Was ihr am meisten zu schaffen machte, waren die Worte des Grafen. Der Leutnant hatte berichtet, dass jener plötzlich Zweifel hätte, dass Julie mit seinem Spezialauftrag überfordert sein könnte. Überfordert… ja, natürlich war sie überfordert! Sie hatte keinen Lehrmeister, musste sich selbst beibringen wie man ein Schiff baute und saß nun auf einem ihrer ersten Versuche. „Eine Nussschale wird es werden“, flüsterte sie mit ernstem Blick während sie das Gerippe betrachtete. Aber wenn diese Nussschale immerhin schwimmen würde, wäre das schon ein großer Fortschritt. Von dem Zweimaster, den sich der Graf wünschte, war sie noch weit entfernt. Er hatte ihr zwar alle Zeit der Welt gegeben, doch enttäuschen wollte sie ihn auch nicht. Auch wenn er, zumindest momentan, unmögliches von ihr verlangte. Ein innerlicher Zwiespalt war in ihr ausgebrochen. Was sollte sie tun? Ihm gestehen, dass sie sich dieser Aufgabe nicht gewachsen fühlte? Sie war doch noch ein junges Mädchen, gerade mal 19 Jahre alt, eine kleine Schreinerin. "Aber in absehbarer Zeit wird aus der kleinen Schreinerin eine kleine Bootsbauerin." Die Worte des Grafen hallten in ihrem Kopf wieder. Ja, sie gab sich alle Mühe diesen gerecht zu werden. Doch fürchtete sie sich davor, dass ihr der Auftrag entzogen werden könnte, wenn sie nicht lieferte.

Sie rutschte von der Planke, griff in das Töpfchen mit den Nägeln und nahm ihren Hammer vom Boden auf. Die Arbeit musste weiter voran gehen. Aus Büchern konnte man den Schiffsbau nicht erlernen. Jetzt mussten Taten folgen. Während sie das nächste Brett festnagelte, verweilte ihr Blick kurz auf ihren Händen. Sie konnte sich immer noch nicht erklären, was genau sie sich da eingefangen hatte. Sie wusste nur noch, dass sie entsetzlich gejuckt und sie den Ausschlag blutig gekratzt hatte. Es war ihr sehr unangenehm gewesen doch in der Apotheke hatte man sie gut versorgt. Jetzt waren die Wunden verheilt und der Ausschlag verschwunden. Ruhe und eine Auszeit hatte sie sich während der Behandlung gönnen sollen und sie hatte sich wirklich bemüht kürzer zu treten. Der Wille war da, aber das Fleisch war schwach.

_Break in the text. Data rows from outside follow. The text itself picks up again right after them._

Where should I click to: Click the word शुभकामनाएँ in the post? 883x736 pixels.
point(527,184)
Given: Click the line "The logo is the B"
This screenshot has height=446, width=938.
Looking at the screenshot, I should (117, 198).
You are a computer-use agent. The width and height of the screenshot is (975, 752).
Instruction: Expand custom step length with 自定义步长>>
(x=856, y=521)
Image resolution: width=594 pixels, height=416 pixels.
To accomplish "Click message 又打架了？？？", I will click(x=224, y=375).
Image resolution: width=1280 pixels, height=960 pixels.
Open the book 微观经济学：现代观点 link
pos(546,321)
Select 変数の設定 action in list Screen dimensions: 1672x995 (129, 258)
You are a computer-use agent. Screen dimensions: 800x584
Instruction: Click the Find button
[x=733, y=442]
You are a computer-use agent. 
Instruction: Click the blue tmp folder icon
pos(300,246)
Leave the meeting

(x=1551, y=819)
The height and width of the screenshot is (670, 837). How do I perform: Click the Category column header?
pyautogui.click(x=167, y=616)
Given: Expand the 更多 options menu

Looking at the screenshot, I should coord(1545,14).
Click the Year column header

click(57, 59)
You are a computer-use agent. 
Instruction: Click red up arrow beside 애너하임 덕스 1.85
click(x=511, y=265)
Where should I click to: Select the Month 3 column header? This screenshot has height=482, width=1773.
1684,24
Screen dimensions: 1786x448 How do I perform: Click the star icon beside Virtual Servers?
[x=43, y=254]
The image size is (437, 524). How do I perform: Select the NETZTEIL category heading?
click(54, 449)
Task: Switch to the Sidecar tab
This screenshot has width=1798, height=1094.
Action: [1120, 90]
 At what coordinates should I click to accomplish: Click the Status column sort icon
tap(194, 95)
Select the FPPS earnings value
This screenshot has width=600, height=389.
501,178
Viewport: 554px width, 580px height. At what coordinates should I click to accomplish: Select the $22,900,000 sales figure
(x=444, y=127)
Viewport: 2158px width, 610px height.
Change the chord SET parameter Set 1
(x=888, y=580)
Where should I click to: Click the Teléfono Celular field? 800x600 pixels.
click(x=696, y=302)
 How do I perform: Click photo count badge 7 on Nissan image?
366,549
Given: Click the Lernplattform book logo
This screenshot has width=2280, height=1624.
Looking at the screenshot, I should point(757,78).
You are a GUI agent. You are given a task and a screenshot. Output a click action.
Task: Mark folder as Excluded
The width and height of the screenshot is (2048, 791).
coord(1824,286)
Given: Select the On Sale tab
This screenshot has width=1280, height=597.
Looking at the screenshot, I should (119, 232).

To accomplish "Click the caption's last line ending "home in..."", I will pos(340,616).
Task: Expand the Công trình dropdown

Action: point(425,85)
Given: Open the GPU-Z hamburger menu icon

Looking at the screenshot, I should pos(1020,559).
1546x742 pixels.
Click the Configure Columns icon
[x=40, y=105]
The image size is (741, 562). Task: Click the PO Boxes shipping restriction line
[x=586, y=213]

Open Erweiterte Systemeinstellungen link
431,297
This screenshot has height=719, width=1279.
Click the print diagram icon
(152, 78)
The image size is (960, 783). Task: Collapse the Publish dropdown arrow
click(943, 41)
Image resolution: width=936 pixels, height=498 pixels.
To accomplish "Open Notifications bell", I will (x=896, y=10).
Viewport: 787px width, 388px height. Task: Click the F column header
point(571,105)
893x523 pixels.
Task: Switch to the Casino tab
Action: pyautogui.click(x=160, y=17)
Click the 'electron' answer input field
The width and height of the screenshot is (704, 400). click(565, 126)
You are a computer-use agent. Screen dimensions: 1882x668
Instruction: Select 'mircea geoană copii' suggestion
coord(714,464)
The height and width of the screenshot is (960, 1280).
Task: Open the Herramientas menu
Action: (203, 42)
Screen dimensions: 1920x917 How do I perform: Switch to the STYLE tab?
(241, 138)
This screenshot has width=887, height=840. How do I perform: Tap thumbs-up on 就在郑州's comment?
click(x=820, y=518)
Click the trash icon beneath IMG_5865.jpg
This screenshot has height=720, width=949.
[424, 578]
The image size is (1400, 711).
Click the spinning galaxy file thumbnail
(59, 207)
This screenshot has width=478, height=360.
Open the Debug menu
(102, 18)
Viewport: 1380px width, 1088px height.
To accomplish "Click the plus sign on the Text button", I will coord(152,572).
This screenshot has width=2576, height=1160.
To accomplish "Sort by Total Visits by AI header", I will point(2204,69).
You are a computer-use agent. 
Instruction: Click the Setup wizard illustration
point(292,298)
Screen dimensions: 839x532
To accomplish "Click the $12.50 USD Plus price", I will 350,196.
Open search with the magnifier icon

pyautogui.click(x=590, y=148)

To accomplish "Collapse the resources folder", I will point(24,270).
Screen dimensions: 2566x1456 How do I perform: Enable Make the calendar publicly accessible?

Sie war niemand, der einfach so auf der faulen Haut liegen konnte. Immer gab es etwas zu tun. Immer etwas zu besorgen, zu planen, abzusprechen, zu bauen. Ihre Freunde zeigten sich nicht umsonst besorgt. Manchmal schwindelte es ihr schon, wenn sie morgens aus dem Bett stieg und sie sich noch vor dem Frühstück an die Arbeit machte. Sie musste aufpassen. Durfte sich nicht übernehmen. Aber bestimmt würde alles gut werden. Sie hatte Ziele. Ehrgeizige Ziele. Und sie würde alles versuchen jene zu erreichen.